"The incident took place on April 16, 1996, a Tuesday." This meditative, clever novel from the author of 2011's "The Devotion of Suspect X" begins with a journal entry by Osamu Nonoguchi, a children's author who happens upon the body of his friend and fellow writer, Kunihiko Hidaka, facedown in his office.
Malice, by Keigo Higashino Translated by Alexander O. Smith.
Minotaur Books, Fiction.
A paperweight has been used to bludgeon him before his strangulation, but his office was locked. Both Nonoguchi and Hidaka's wife Rie, also present when the corpse was found, seem to have perfect alibis.
Here we are in a classic locked-room mystery, and we soon learn that there is far more to the friends' relationship than collegiality.
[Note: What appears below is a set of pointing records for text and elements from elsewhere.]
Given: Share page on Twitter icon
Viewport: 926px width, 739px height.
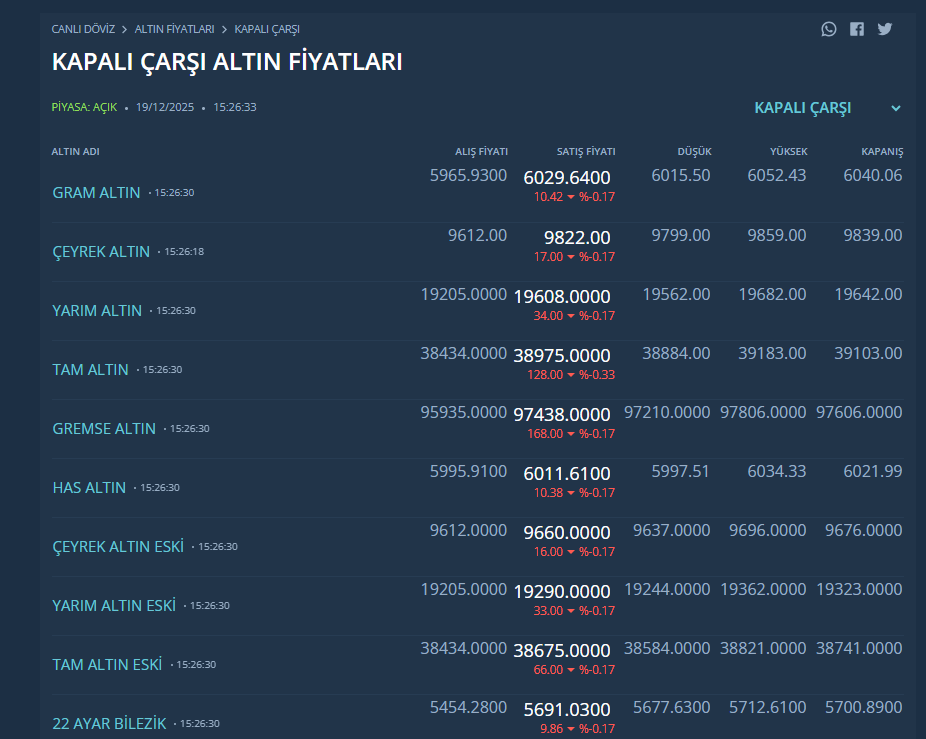Looking at the screenshot, I should pos(885,29).
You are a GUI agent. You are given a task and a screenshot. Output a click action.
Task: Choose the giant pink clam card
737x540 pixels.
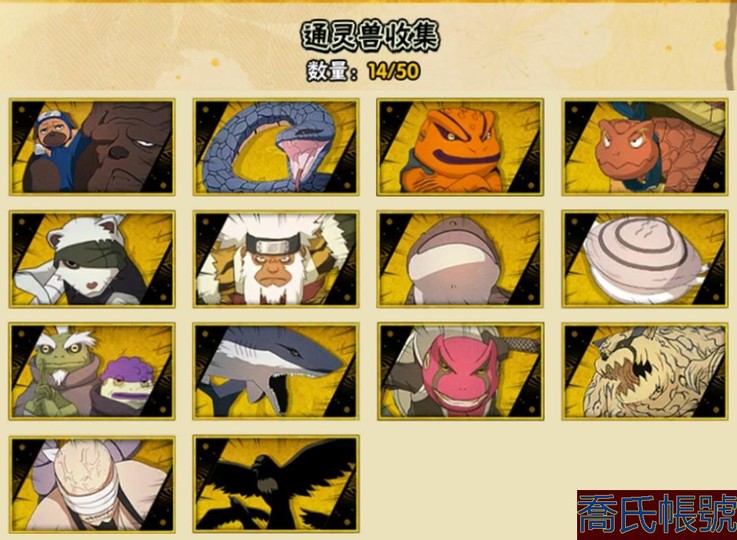(645, 259)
Nonoguchi becomes a suspect in an investigation by the tireless, obsessive police detective Kyoichiro Kaga; their conversations make up a delicious game of cat and mouse, which intensifies as Kaga finds a collection of manuscripts that are not what they first seem.
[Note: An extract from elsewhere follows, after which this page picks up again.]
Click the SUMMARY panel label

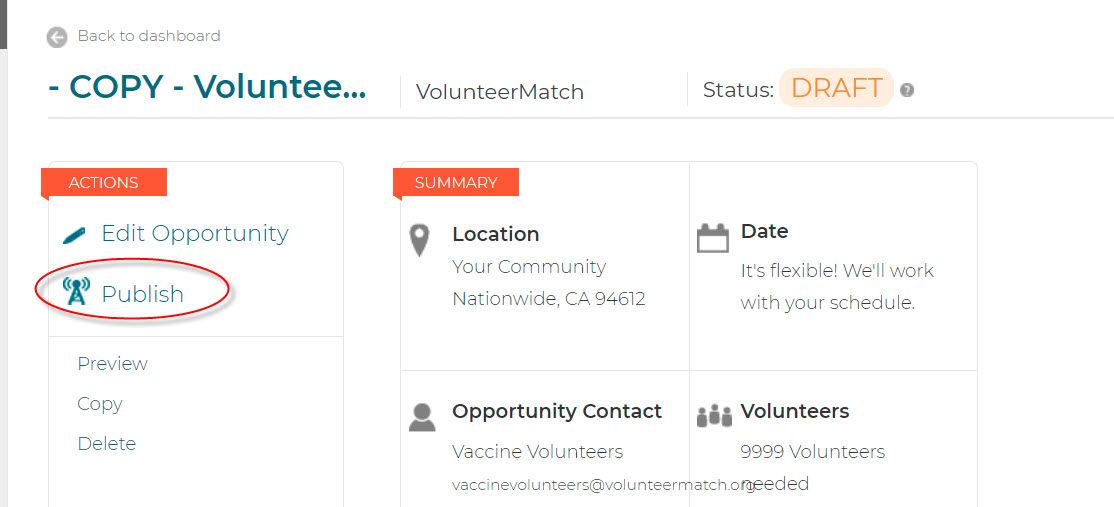point(456,182)
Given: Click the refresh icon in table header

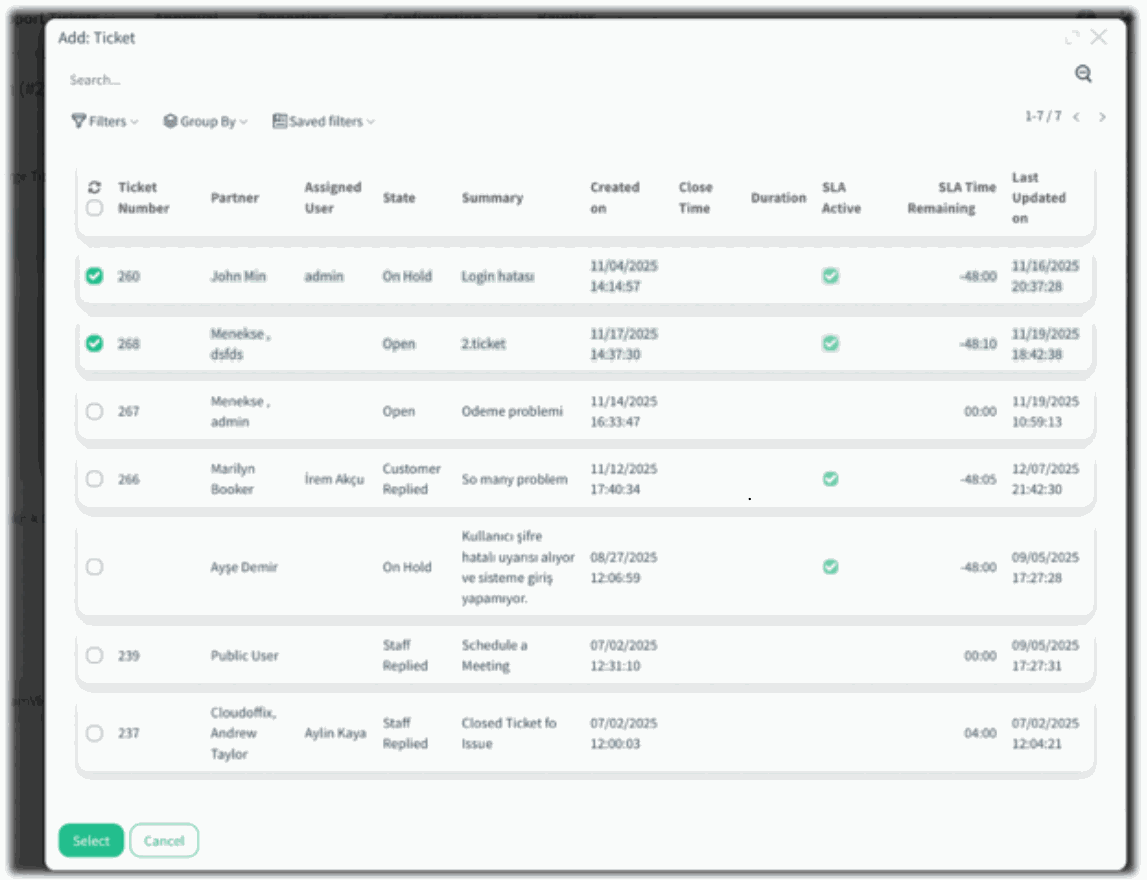Looking at the screenshot, I should coord(94,187).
The story, written in an unusual fashion as a series of journal notes by these two characters, centers on the themes of author rivalry and the long-term effects of childhood trauma. Higashino's specialty is building carefully wound backstories to his plots and imbuing his main characters with psychological depth, a consolation for readers who may bemoan the paltry descriptions of minor characters and locations such as Tokyo.
But the tale is breezily translated by Alexander O. Smith and makes for a grabby read as Kaga, convinced of the murderer's identity about halfway through the story, delves deeper and deeper into the killing, its outlandish motive and the source of an ineffable malice that hangs over the crime.